▶ Provided records:
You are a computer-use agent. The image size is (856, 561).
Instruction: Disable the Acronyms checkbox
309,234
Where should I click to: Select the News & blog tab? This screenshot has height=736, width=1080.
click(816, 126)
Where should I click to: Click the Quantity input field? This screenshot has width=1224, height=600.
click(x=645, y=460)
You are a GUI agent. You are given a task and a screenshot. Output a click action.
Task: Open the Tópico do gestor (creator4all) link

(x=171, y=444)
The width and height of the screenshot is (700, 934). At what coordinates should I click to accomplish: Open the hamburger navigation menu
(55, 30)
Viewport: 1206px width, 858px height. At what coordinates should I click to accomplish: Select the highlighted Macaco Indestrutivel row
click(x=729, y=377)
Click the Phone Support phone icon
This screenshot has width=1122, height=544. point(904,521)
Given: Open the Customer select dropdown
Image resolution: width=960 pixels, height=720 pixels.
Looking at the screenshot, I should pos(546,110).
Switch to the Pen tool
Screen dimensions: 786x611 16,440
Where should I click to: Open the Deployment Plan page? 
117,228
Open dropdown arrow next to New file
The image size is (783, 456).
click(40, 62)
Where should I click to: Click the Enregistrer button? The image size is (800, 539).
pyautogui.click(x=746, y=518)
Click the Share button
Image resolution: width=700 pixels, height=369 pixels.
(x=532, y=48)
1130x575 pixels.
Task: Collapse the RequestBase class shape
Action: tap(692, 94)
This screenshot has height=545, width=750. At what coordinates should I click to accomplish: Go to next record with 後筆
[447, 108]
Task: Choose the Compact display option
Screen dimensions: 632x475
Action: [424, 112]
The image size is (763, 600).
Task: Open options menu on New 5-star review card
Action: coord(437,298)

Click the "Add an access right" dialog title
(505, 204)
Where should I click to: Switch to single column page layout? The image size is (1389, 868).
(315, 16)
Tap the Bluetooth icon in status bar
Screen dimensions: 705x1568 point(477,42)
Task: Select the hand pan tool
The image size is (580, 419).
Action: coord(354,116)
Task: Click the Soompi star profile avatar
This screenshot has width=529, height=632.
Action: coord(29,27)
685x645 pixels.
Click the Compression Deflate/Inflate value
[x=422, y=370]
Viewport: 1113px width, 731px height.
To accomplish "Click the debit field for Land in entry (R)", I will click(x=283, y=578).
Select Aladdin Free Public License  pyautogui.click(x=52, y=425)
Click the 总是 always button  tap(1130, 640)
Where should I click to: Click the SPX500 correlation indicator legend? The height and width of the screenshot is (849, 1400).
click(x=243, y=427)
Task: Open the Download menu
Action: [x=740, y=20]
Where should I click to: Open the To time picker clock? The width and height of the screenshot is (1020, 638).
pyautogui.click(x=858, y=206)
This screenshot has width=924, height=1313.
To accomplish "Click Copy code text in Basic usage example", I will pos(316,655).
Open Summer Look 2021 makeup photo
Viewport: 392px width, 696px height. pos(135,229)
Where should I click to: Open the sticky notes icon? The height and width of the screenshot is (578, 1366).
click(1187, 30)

▶ Problem:
Recast the items from the line containing "Where should I click to: Open the To" through the last line of the items as a Markdown table with the columns Row and Line. Number the rows in order, and leave out any blank lines.

▶ Solution for this task:
| Row | Line |
|---|---|
| 1 | Where should I click to: Open the To time picker clock? The width and height of the screenshot is (1020, 638). |
| 2 | pyautogui.click(x=858, y=206) |
| 3 | This screenshot has width=924, height=1313. |
| 4 | To accomplish "Click Copy code text in Basic usage example", I will pos(316,655). |
| 5 | Open Summer Look 2021 makeup photo |
| 6 | Viewport: 392px width, 696px height. pos(135,229) |
| 7 | Where should I click to: Open the sticky notes icon? The height and width of the screenshot is (578, 1366). |
| 8 | click(1187, 30) |